Introduction  [sommaire et texte]

Rome connaît son septième empereur, Tarquin le Superbe, qui cette fois n'est pas le fils du précédent. Après avoir tué son prédécesseur Servius d'un coup de couteau, Tarquin est censé avoir gagné l'élection en achetant par ses libéralités les votes des sénateurs. On est très loin du récit romain traditionnel qui raconte que l'épouse de Tarquin le Superbe aurait écrasé avec son char Servius, son propre père. Pour plus d'informations sur Tarquin le Superbe, on se rapportera à notre article sur Les « Primordia » de Rome selon Jean d'Outremeuse (FEC 34, 2017).

Jean s'éloigne aussi très fort de la tradition romaine à propos des rapports de cet empereur avec l'Allemagne ; il nous transporte dans un univers épico-légendaire fantaisiste, où la Rome de l'histoire et de la tradition historiographique n'a absolument rien à faire. Le contenu de cette histoire, qui ne vient pas de la Geste de Liège, peut être inspiré par des récits d'histoire locale.
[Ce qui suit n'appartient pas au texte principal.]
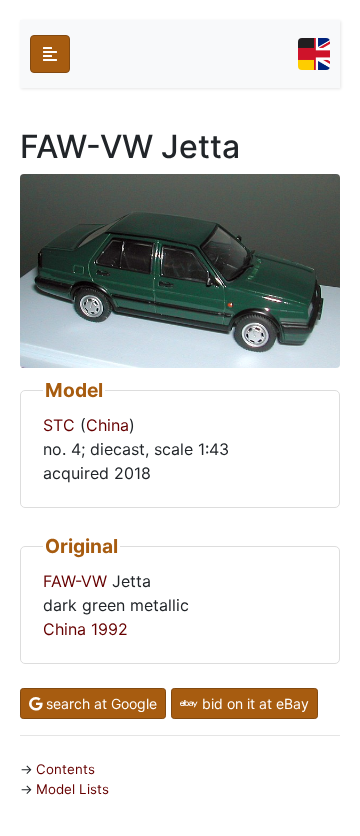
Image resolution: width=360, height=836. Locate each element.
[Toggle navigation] (314, 54)
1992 (109, 629)
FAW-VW (75, 581)
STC (59, 425)
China (107, 425)
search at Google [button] (99, 703)
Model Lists (72, 789)
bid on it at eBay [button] (253, 703)
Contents (65, 769)
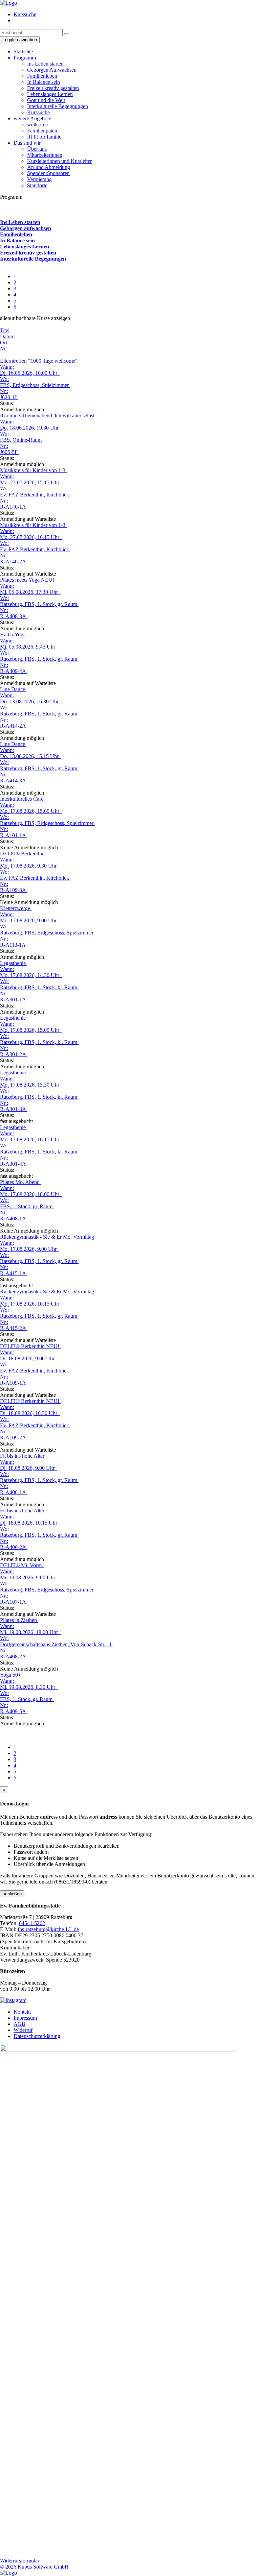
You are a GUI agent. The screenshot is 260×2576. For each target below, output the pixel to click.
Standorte (37, 185)
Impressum (25, 2018)
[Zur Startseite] (8, 3)
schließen (12, 1893)
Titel (4, 330)
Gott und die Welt (46, 100)
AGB (19, 2024)
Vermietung (39, 179)
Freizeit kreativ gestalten (53, 88)
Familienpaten (42, 130)
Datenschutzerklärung (37, 2036)
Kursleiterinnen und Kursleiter (59, 161)
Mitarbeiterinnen (44, 155)
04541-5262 (32, 1923)
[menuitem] (137, 14)
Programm (25, 57)
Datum (7, 336)
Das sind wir (27, 143)
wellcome (37, 124)
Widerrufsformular (19, 2560)
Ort (3, 342)
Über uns (37, 149)
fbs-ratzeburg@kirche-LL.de (48, 1929)
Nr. (3, 348)
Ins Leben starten (45, 64)
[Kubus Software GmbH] (8, 2573)
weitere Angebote (32, 118)
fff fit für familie (44, 137)
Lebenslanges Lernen (50, 94)
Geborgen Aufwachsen (52, 70)
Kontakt (22, 2012)
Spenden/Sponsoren (48, 173)
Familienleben (42, 76)
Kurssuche (25, 14)
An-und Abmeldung (48, 167)
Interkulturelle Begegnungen (57, 106)
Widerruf (23, 2030)
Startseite (23, 51)
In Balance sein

Notre chroniqueur raconte que l'empereur de Rome avait épousé Hélyodes, fille d'Odélès empereur de Grèce (toujours ces noms inventés, ce besoin de mariages entre les royaumes !). L'impératrice eut d'abord un fils, Saldonès, puis une fille Wierbel qui, lors de la grossesse, avait été bien près de causer la mort de sa mère, l'impératrice. Très inquiet, Tarquin avait promis à la déesse Vénus, si l'accouchementout se terminait bien, de fonder un comté en plusieurs endroits de son empire. Une fois Wierbel née, l'empereur, pour honorer son voeu, fonda aussitôt cinq villes dans un territoire qu'il donna à un de ses sénéchaux, nommé Origoulès, qui en devint le premier comte. Origoulès chargé de donner un nom à ce nouveau comté, estima que le pays devait porter le nom de Wierbel, la fille de l'empereur, qui avait été l'occasion de cette fondation. Tarquin décida toutefois de transformer l'ordre des syllabes, ce qui donna Belwier, la Bavière (toujours le besoin de pseudo-étymologie !). Rappelons que historiquement, la romanisation de la la Bavière date au plus tôt du premier siècle avant notre ère.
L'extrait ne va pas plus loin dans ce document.